Exercise directions:
In the account of the Southwest trip, which café in Bakersfield was the travelers' favorite lunch spot?

Reading text:
-- begin --

We're back from a great trip down into the Southwest, from Joshua Tree to Bandelier and many stops along the way. Here's a quick run down of our adventures over the past two weeks:


We began by camping for a night at Black Rock CG in Joshua Tree, after stopping at our favorite lunch spot, the 24th St. Café in Bakersfield. While the drive through through Victorville was grim, Black Rock was as lovely campground, with lots of space between sites. It doesn't link up with any other part of the park, which may explain how we got a reservation there. And the sunset was a treat:


March 28: We hiked the trails around Black Rock CG: First hiked the West Side Loop Trail, a lovely route through Joshua tree forests, with views if distant snowcapped peaks. Then High View Nature Trail, a quick hike to an overview of the campground and desert for miles to the north.



We grabbed a quick sandwich and gassed up in Yucca Valley, then picnicked at Quail Springs. Took our time to drive the spur roads etc. to Cottonwood CG...in time for a nap. That's when it started to sprinkle, and then rain seriously. We snoozed, read, and relaxed in the van.CG; Joshua Tree reminds us of a giant playground equipment for adults--everyone gets out and clambers around on the equipment!


That evening, our next door campers spent more than 90 minutes parking their trailer. 90 minutes!. It was hard to believe. Meanwhile, the coyotes serenaded us twice during the night.


March 29: 44 degrees following the storm this morning. We ate a hot breakfast and then started driving... at which point M suggested that a shower was in order. We stopped at Casa Grande National Monument to eat our lunch and enjoy the exhibits, which were much better than we had expected, including great horned owl chicks roosting in the rafters and a flock of pigeons that were roosting on site--presumably for the convenience of the great horned owls dining pleasure. We then took the back roads to Oro Valley and the 3 Palms hotel, including a nice dinner at Charro Vida. As we drove by Catalina State Park we enjoyed the view...and made a reservation for tomorrow night.

-- end --

Provided data:
-- begin --

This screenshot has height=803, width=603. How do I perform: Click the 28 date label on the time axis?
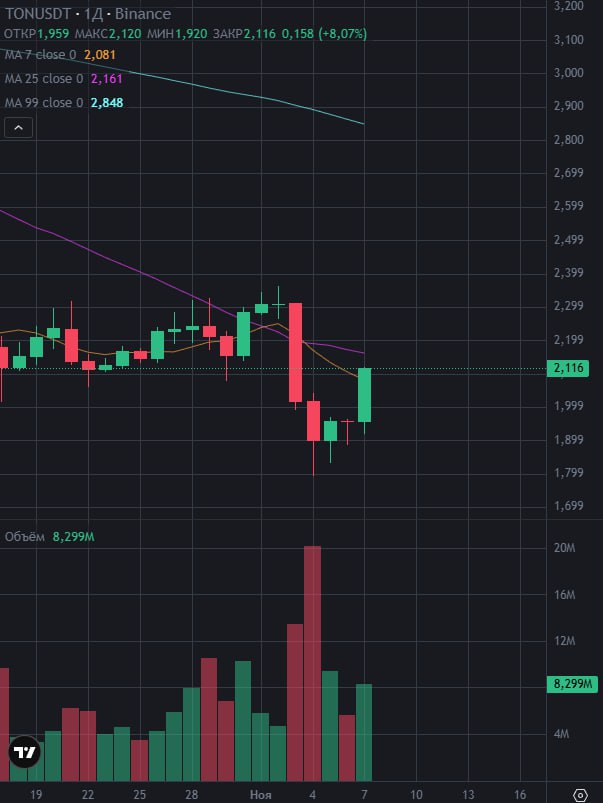(x=191, y=794)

-- end --

Full output:
The 24th St. Café.